Ancient astronomers noticed fairly early on in their studies of the sky that the planets all tended to stay pretty close to the ecliptic, the path the Sun appears to take through the skies. The alignment is not perfect, or Venus and Mercury would transit across the face of the Sun frequently and closer planets would often block out more distant ones as they appear to pass. Nevertheless, the deviation is never more than a few degrees.
Once Copernicus demoted the Earth from the center of the universe to another orbiter of the Sun, it was recognized that this appearance of planetary herding reflected the planet’s orbits being within seven degrees of each other (even closer if we ignore Mercury). That raises the question: why?
With six planets recognized post-Copernicus, this alignment could not be a coincidence. Moreover, some unruly comets proved it’s quite possible for objects to have orbits closer to right angles with the main planetary plane than aligned with it.
Uranus and Neptune also fitted rather well into the pattern, while the fact that Pluto does not may have subconsciously contributed to its demotion.
After Newton, one explanation became an obvious contender. Jupiter’s immense gravity acts like a sheepdog, herding the other planets. Any smaller world that gets too far out of the plane will feel a constant tug from Jupiter pulling it back.
Yet a few things kept astronomers wondering whether that was the whole story.
For one thing, while most asteroids also orbit close to the same plane, not all of them do. Clearly it is possible to defy Jupiter’s authority and get away with it to some extent. Out where comets spend most of their time, the king of planets’ rule is very weak, so why was Neptune in formation?
Another relevant fact is that the shared orbital plane is also angled just 6 degrees to the Sun’s equator, as revealed by sunspots’ motion. Finally, there was the fact that most moons, and the gas giants’ rings, orbit close to the equatorial plane of their planet.
Born this way
Astronomers started to suspect that this strong alignment reflected a common birth. If the planets formed out of a disk, which orbited around the young Sun, then they would have been in aligned orbits from the start. Only something big would throw a planet out.
As improving telescopes gave us the power to see what was happening shortly after stars first shine, the theory was confirmed. We see protoplanetary disks around many young stars, sometimes with gaps cleared by newborn planets.
That, of course, moves the question back one step: what produces the disks from which planets form?
Stars and their planets form from nebulae, clouds of mostly molecular hydrogen, sprinkled with other elements from past supernovae. These clouds are initially enormous and the molecules thinly spaced, but slowly condense under gravity.
Individual molecules in these clouds move in every direction, but overall there is still an average angular momentum, with the cloud on average rotating thanks to the gravitational influences around it. Like figure skaters speeding up as they draw their limbs in, nebulae must turn faster as they condense to maintain angular momentum. There’s so much shrinkage that even exceptionally slow rotation initially leads to a rapid rate of spin.
The faster an object turns, the more it is forced to flatten out, a law that applies at scales from galaxies down to pizza dough. The spin stops the cloud collapsing inward to the star, but allows a squeeze parallel to the axis of rotation.

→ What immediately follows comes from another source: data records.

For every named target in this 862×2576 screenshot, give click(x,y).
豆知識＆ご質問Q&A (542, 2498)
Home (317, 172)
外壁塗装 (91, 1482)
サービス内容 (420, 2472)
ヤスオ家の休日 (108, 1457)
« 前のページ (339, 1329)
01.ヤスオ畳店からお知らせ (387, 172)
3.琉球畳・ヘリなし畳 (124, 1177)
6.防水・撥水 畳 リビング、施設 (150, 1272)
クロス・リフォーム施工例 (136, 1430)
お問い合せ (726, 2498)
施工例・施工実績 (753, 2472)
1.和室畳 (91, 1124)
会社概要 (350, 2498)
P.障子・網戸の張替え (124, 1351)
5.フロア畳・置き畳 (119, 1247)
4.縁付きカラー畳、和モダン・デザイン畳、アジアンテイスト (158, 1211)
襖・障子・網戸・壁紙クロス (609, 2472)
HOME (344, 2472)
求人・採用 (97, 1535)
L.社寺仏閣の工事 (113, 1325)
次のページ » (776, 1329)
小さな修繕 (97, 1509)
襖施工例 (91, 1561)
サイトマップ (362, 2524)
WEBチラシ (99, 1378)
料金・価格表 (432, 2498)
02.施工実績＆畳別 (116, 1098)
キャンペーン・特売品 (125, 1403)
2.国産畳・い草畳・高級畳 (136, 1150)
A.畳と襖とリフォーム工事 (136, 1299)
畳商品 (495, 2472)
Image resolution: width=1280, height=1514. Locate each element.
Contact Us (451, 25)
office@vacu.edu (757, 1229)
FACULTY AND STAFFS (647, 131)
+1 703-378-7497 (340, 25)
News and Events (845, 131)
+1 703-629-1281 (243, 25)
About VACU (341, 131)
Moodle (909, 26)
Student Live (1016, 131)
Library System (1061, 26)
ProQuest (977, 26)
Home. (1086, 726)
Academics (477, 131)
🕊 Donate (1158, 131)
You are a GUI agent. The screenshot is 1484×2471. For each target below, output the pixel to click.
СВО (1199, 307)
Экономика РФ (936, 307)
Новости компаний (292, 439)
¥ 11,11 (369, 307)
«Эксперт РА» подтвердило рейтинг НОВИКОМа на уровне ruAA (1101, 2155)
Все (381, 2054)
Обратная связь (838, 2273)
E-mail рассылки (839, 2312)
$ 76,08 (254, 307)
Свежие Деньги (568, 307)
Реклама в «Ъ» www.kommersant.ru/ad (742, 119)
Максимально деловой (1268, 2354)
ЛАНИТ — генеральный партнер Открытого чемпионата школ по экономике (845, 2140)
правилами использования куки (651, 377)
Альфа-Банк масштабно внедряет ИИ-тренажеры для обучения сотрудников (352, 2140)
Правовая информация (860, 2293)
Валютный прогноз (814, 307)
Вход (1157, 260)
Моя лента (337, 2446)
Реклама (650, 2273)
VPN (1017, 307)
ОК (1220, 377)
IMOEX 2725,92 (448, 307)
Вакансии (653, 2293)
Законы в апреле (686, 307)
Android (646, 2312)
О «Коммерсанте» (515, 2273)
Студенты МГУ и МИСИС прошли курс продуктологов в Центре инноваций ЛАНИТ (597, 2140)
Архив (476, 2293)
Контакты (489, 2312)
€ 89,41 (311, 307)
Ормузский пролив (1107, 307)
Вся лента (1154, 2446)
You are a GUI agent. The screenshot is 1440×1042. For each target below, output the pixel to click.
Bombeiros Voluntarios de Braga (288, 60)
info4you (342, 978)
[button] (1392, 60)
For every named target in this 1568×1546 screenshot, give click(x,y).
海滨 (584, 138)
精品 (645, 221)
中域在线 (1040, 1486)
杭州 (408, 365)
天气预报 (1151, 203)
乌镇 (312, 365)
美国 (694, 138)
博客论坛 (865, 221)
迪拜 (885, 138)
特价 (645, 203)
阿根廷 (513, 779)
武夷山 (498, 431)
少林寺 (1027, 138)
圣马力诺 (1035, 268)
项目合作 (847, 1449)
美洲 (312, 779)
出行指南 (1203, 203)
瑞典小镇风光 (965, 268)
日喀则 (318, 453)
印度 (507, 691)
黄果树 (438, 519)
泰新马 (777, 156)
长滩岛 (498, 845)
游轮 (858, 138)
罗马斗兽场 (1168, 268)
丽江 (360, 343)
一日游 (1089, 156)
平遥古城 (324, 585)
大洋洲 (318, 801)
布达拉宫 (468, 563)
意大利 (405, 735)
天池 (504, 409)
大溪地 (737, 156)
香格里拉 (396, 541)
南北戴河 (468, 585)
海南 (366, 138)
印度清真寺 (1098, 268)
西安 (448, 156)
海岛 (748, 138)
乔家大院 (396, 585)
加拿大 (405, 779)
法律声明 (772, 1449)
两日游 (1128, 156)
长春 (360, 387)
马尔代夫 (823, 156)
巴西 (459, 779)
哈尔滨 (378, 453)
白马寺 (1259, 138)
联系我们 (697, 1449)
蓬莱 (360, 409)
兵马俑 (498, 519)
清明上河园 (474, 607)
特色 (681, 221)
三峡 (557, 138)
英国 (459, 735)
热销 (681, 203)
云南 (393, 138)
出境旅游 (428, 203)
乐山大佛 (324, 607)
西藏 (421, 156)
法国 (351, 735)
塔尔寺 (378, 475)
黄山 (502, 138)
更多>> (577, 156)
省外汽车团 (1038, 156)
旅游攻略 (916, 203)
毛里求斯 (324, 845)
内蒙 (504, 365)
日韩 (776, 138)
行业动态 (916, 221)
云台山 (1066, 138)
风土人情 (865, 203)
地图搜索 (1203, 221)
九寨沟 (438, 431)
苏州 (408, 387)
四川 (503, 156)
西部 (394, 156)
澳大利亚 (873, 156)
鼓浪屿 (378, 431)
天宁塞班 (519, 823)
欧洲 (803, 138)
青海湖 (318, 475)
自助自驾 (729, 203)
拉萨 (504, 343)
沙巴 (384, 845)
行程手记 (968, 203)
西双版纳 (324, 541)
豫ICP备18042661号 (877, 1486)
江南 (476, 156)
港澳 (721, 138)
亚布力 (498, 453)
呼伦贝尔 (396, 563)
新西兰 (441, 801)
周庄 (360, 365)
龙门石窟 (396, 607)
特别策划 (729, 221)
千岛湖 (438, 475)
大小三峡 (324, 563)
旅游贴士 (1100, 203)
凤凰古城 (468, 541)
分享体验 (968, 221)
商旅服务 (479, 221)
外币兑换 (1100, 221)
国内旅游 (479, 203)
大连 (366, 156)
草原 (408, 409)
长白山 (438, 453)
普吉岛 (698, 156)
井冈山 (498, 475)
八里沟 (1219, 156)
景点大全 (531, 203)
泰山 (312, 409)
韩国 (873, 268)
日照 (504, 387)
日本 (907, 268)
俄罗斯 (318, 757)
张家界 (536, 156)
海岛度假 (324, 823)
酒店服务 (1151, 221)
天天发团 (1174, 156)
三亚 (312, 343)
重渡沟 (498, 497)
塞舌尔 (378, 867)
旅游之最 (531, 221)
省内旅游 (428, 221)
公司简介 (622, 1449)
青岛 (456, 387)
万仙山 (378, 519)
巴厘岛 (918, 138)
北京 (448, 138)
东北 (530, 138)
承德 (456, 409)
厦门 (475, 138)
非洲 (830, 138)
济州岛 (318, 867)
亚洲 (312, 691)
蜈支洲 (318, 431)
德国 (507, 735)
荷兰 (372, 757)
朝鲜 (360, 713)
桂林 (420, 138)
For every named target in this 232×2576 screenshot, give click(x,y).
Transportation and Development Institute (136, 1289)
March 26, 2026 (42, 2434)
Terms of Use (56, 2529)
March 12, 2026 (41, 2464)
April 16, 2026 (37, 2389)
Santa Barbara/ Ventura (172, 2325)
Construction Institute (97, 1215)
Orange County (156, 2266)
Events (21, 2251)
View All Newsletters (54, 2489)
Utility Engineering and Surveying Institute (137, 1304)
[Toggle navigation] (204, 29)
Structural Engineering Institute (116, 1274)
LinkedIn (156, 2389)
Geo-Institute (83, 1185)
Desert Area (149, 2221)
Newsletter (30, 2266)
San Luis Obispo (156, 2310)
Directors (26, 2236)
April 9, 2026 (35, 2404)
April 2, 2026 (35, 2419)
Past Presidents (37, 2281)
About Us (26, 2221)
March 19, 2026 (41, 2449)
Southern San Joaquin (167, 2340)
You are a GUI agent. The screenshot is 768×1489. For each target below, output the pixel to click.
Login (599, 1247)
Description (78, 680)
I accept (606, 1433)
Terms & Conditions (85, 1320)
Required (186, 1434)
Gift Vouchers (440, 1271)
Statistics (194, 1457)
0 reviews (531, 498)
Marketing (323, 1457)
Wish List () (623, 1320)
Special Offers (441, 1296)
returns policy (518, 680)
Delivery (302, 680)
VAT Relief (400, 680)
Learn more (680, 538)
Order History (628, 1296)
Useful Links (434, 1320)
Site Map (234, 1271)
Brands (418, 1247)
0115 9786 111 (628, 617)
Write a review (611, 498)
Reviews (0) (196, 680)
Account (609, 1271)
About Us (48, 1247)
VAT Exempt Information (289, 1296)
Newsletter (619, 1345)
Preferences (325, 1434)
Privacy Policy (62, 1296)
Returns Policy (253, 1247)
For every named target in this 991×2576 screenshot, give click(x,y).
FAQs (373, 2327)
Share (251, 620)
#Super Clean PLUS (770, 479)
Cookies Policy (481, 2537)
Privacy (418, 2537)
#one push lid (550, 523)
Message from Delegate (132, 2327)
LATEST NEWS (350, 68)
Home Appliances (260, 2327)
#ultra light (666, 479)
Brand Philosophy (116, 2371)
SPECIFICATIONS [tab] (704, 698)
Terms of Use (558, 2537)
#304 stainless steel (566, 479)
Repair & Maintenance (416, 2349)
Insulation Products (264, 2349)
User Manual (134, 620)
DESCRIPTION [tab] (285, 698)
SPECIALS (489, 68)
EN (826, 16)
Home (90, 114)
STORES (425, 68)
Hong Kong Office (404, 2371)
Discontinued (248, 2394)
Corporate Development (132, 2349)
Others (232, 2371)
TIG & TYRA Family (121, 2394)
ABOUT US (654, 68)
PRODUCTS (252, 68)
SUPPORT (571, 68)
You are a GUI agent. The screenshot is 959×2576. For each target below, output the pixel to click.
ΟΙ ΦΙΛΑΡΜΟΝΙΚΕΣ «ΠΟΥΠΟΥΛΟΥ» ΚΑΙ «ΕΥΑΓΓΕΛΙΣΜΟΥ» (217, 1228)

When stars and planets form, they inherit the angular momentum, which the star expresses by rotating, and the planets by circling it. A similar process on a smaller scale leads to the formation of moons around giant planets.
Always some exceptions
Along with the disks we can see, we know that most planetary systems show similar alignments. When the Kepler and TESS space telescopes watch out for the regular dips in brightness that signal the passage of a planet between its star and us, it’s common to find more than one. Famously, in the case of TRAPPIST-1, there are seven planets that all orbit in such a perfect plane (just 0.1 degree divergence) that they block a little of their star’s light every time. They’re also closesly aligned with the star’s equator.
No doubt many of these systems have some planets that aren’t in the plane. However, unless their orbits were very far out, or their masses very small, we’d know about such planets around the better studied stars, because of their gravitational influence on the planets whose silhouette we see. Consequently, we can tell that close alignment is the norm.
Nevertheless, there are always a few systems that insist on not playing by the rules, forcing us to create new rules to accommodate them.
One such example is 2M1510, a pair of brown dwarfs that appear to be orbited by a planet whose orbital plane is perpendicular to one of the dwarf pair.
Another oddity, K2-290’s main star spins almost backwards compared to its known planets. In that case, it is thought a distant companion star or passing stranger caused some major remodeling.
We don’t know why these oddities exist, but it does seem they’re mostly concentrated in multi-star systems. For KOI-5, for example, the stars are thought to have created complexity that can turn to chaos.
Perhaps the most confusing of all the known anomalies is HD3167, where one planet has an ordinary orbit aligned with the star’s equator, another goes over the poles, and a third is uncertain. That would be a strange combination under any circumstances, but it’s made even harder to explain by the fact all three are very close to their star, where disruption is harder.